One of the most significant developments in the law school world over the past few years has been the explosion in so-called “merit scholarships.” The definition of a scholarship can be tricky: traditionally the term was used to describe money generated by endowed funds given to a school for the purpose of offsetting attendance costs, but now it tends to be used more generally to mean any discount off the advertised price of attendance, from whatever source. In fact at present the vast majority of “merit scholarships” offered to prospective law students don’t come from endowment income, but rather from tuition cross-subsidization. (Harvard, Yale, and Stanford, who are in the unique position of not really competing with other law schools for students, claim all their financial aid is need-based. Need-based financial aid at other law schools ranges from skimpy to non-existent. I’m not going to discuss in this post the dubious practice of handing out “merit scholarships” that come with continued eligibility requirements that, because of law school grading practices, guarantee that many recipients will lose those scholarships after their first year).

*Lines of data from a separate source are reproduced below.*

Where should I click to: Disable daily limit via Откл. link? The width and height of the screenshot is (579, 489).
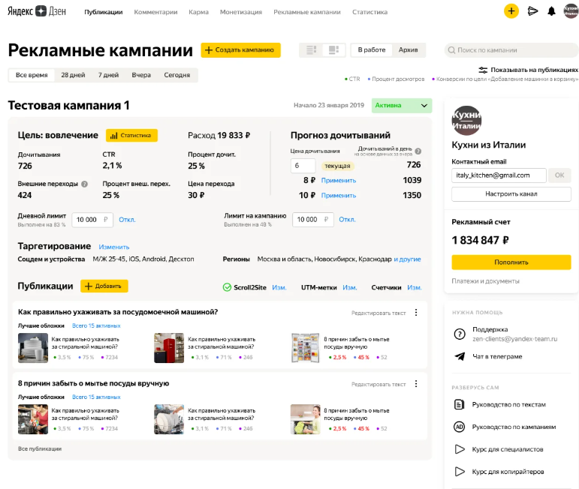(127, 220)
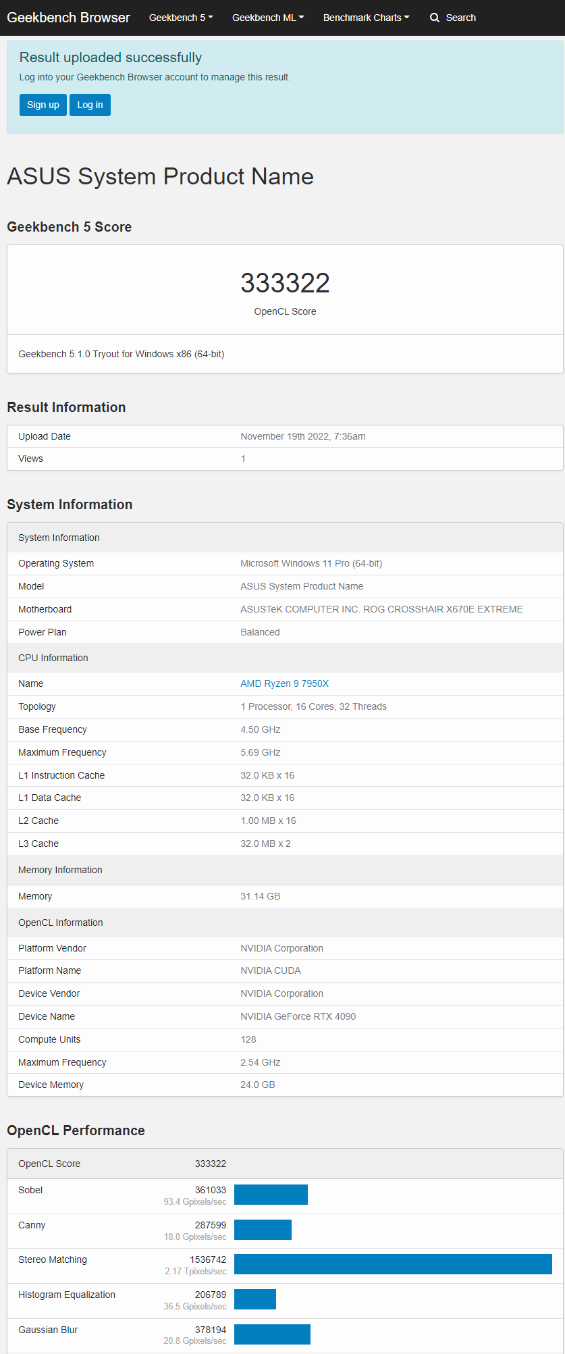Image resolution: width=565 pixels, height=1354 pixels.
Task: Open the Benchmark Charts dropdown
Action: (x=367, y=18)
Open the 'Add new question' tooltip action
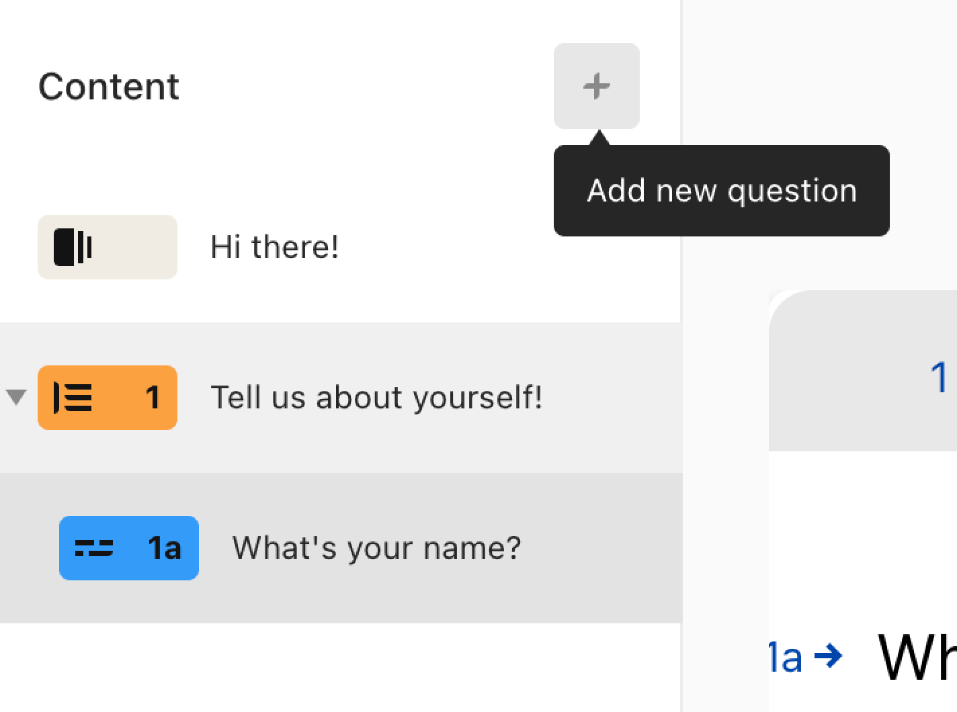Screen dimensions: 957x712 pyautogui.click(x=721, y=190)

It works like this: Suppose a school nominally charges $40,000 per year in tuition, and admits 200 students per class. In theory each class pays eight million dollars per year in tuition, but in fact it only pays $6.4 million. This is because the school uses the tuition money it receives from the class to distribute “merit scholarships” equivalent to 20% of nominal tuition to each class. The majority of students pay $40,000 per year, and the vast majority pay more than the “average” (mean) tuition of $32,000. What this means, of course, is that the students who are paying full tuition are subsidizing students who are paying less. Essentially, schools are charging some students to pay some or all of the costs of buying the attendance of other students.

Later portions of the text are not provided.